EXERCISE ▸ Copy the data below exactly as it stands, line for line.

□ □ □ □ □

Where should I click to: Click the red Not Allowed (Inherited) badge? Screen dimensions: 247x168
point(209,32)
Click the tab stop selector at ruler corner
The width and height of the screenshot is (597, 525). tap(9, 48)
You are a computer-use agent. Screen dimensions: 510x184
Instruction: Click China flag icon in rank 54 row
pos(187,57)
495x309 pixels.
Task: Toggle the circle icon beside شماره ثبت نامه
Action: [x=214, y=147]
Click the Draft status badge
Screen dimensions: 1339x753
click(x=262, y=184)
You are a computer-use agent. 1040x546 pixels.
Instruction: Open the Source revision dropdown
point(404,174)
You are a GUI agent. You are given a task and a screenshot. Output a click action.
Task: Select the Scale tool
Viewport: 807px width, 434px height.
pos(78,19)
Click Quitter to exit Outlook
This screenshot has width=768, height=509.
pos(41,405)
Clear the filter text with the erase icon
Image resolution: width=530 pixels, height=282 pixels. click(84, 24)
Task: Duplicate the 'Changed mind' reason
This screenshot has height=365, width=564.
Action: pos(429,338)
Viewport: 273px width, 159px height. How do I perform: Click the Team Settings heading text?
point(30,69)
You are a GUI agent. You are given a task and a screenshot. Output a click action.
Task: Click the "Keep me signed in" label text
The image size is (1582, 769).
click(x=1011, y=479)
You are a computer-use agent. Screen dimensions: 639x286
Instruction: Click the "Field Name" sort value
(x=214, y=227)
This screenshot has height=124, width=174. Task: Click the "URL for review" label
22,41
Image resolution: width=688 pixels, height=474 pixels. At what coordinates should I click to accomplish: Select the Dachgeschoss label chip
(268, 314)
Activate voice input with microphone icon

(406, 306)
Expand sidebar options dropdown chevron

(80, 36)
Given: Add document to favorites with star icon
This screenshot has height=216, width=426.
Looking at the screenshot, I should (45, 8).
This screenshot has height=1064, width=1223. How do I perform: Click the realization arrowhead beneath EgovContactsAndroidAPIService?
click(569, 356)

□ □ □ □ □

TASK RESPONSE ▸
Where should I click to: Click the red Not Allowed (Inherited) badge? Screen dimensions: 247x168
point(209,32)
Click the tab stop selector at ruler corner
The width and height of the screenshot is (597, 525). tap(9, 48)
You are a computer-use agent. Screen dimensions: 510x184
Instruction: Click China flag icon in rank 54 row
pos(187,57)
495x309 pixels.
Task: Toggle the circle icon beside شماره ثبت نامه
Action: [x=214, y=147]
Click the Draft status badge
Screen dimensions: 1339x753
click(x=262, y=184)
You are a computer-use agent. 1040x546 pixels.
Instruction: Open the Source revision dropdown
point(404,174)
You are a GUI agent. You are given a task and a screenshot. Output a click action.
Task: Select the Scale tool
Viewport: 807px width, 434px height.
pos(78,19)
Click Quitter to exit Outlook
This screenshot has width=768, height=509.
pos(41,405)
Clear the filter text with the erase icon
Image resolution: width=530 pixels, height=282 pixels. click(84, 24)
Task: Duplicate the 'Changed mind' reason
This screenshot has height=365, width=564.
Action: pos(429,338)
Viewport: 273px width, 159px height. How do I perform: Click the Team Settings heading text?
point(30,69)
You are a GUI agent. You are given a task and a screenshot. Output a click action.
Task: Click the "Keep me signed in" label text
The image size is (1582, 769).
click(x=1011, y=479)
You are a computer-use agent. Screen dimensions: 639x286
Instruction: Click the "Field Name" sort value
(x=214, y=227)
This screenshot has height=124, width=174. Task: Click the "URL for review" label
22,41
Image resolution: width=688 pixels, height=474 pixels. At what coordinates should I click to accomplish: Select the Dachgeschoss label chip
(268, 314)
Activate voice input with microphone icon

(406, 306)
Expand sidebar options dropdown chevron

(80, 36)
Given: Add document to favorites with star icon
This screenshot has height=216, width=426.
Looking at the screenshot, I should (45, 8).
This screenshot has height=1064, width=1223. How do I perform: Click the realization arrowhead beneath EgovContactsAndroidAPIService?
click(569, 356)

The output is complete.